The issue of freedom camping came up repeatedly at last week's Otago Peninsula Community Board meeting, at which Doc and the Dunedin City Council updated investigations into providing a campsite on the peninsula.
Three residents also raised concerns about the ongoing two-year freedom camping trial at Macandrew Bay, with two saying they felt as if they were living in a ''camping ground''.
The area at Macandrew Bay was among three across the city designated for overnight stops by freedom campers in vehicles without toilets, initially for a two-year trial, as part of an easing of freedom-camping rules across the city.
Kelli Lamare said the trial had been rolled out in a ''completely unsatisfactory'' way, with the rules on numbers routinely breached and nothing done about it.
''Campers' rights are being held higher than the residents','' Ms Lamare said.
She would be ''completely devastated'' if the situation became permanent after the trial ended next April.
Yvonne Temple said male campers urinated in the bushes where people played and a hypodermic needle had recently been found on the beach.

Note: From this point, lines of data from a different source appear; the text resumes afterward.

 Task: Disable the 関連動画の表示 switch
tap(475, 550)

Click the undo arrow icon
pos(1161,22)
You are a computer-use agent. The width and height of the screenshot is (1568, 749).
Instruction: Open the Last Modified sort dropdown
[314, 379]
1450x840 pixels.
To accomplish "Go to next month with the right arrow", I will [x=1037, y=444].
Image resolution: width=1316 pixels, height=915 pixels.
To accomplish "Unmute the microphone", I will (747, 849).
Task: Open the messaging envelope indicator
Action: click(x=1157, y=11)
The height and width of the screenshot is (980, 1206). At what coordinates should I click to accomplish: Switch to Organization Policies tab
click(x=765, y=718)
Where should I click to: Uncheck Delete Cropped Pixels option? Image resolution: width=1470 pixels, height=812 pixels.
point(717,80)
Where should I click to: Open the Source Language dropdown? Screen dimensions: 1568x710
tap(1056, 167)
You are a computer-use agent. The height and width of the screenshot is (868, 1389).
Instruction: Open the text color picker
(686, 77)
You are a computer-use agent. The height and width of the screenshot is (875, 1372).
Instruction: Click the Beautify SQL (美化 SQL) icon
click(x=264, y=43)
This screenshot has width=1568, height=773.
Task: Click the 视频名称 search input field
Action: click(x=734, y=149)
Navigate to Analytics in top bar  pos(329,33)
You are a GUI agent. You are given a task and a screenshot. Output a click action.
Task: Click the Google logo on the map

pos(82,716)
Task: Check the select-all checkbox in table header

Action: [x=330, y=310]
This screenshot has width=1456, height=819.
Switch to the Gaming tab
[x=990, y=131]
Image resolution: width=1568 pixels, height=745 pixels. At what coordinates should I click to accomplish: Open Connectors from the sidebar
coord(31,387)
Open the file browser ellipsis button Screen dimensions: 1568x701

''It makes me sick,'' she said.
The situation would only get worse in summer, she said.
Later at the meeting, council recreation planning officer Andrew Lonie and Doc partnerships manager Mike Morrison told the board it aimed at a feasibility study evaluating the possibility of a campsite on conservation land on the peninsula.
Mr Morrison said it was yet to identify possible sites and providing for freedom campers was outside its mandate.
''It's about providing recreational opportunities for New Zealanders,'' he said.
However, board members were enthusiastic about a campsite helping solve issues with freedom campers.
After the meeting, board chairwoman Christine Garey said it had the potential to help, but that it would not be a ''magic bullet''.
In the meantime, she encouraged residents concerned about the freedom-camping situation to make submissions to the council after the trials ended on April 30 next year.